### Requirement
Beginning with the line that mentions "The height and width of the screenshot is (315, 315).", reproduce every line through the last line of the entries, exactly, and only those.

### Information supplied
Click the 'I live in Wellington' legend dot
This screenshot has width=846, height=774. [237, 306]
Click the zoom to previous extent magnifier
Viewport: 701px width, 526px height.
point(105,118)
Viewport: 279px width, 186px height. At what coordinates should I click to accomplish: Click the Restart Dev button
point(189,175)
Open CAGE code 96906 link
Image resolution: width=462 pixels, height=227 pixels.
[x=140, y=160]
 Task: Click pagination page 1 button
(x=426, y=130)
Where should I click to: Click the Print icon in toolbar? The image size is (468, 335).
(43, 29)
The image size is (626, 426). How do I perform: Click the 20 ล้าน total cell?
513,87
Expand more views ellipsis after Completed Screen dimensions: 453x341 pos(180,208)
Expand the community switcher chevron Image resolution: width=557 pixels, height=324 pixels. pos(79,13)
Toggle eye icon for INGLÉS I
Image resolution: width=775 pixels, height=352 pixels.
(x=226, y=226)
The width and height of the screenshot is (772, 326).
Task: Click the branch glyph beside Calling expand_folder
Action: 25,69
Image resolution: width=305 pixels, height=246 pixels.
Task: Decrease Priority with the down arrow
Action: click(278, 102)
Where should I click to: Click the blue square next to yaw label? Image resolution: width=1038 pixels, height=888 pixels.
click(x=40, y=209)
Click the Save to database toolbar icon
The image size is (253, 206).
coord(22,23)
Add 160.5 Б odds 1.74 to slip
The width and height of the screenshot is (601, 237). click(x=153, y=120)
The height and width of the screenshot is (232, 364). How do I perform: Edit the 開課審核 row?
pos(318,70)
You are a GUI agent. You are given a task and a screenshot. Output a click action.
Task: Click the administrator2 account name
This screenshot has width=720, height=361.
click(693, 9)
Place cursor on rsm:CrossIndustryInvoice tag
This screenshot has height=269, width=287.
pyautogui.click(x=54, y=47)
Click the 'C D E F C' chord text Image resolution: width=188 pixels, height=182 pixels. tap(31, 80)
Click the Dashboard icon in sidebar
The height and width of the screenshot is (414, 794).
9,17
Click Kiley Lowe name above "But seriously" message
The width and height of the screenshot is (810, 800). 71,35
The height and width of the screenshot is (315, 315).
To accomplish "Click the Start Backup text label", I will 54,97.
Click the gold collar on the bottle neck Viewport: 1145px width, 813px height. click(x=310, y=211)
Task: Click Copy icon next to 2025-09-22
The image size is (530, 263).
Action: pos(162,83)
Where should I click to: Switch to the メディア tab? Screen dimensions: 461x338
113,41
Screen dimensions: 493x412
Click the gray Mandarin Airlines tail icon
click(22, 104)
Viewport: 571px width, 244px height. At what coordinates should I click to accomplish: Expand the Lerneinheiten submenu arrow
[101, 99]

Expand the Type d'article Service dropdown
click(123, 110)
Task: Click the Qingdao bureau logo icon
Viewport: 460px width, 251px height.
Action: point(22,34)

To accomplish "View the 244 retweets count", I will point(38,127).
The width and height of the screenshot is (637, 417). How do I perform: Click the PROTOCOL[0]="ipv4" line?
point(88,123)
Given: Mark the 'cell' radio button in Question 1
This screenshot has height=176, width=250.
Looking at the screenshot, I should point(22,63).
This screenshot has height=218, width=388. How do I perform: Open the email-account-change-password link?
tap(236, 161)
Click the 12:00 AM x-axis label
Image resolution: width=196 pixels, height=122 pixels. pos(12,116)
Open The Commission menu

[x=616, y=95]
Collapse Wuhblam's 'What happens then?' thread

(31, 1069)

### Exercise solution
The height and width of the screenshot is (315, 315).
To accomplish "Click the Start Backup text label", I will 54,97.
Click the gold collar on the bottle neck Viewport: 1145px width, 813px height. click(x=310, y=211)
Task: Click Copy icon next to 2025-09-22
The image size is (530, 263).
Action: pos(162,83)
Where should I click to: Switch to the メディア tab? Screen dimensions: 461x338
113,41
Screen dimensions: 493x412
Click the gray Mandarin Airlines tail icon
click(22, 104)
Viewport: 571px width, 244px height. At what coordinates should I click to accomplish: Expand the Lerneinheiten submenu arrow
[101, 99]

Expand the Type d'article Service dropdown
click(123, 110)
Task: Click the Qingdao bureau logo icon
Viewport: 460px width, 251px height.
Action: point(22,34)

To accomplish "View the 244 retweets count", I will point(38,127).
The width and height of the screenshot is (637, 417). How do I perform: Click the PROTOCOL[0]="ipv4" line?
point(88,123)
Given: Mark the 'cell' radio button in Question 1
This screenshot has height=176, width=250.
Looking at the screenshot, I should point(22,63).
This screenshot has height=218, width=388. How do I perform: Open the email-account-change-password link?
tap(236, 161)
Click the 12:00 AM x-axis label
Image resolution: width=196 pixels, height=122 pixels. pos(12,116)
Open The Commission menu

[x=616, y=95]
Collapse Wuhblam's 'What happens then?' thread

(31, 1069)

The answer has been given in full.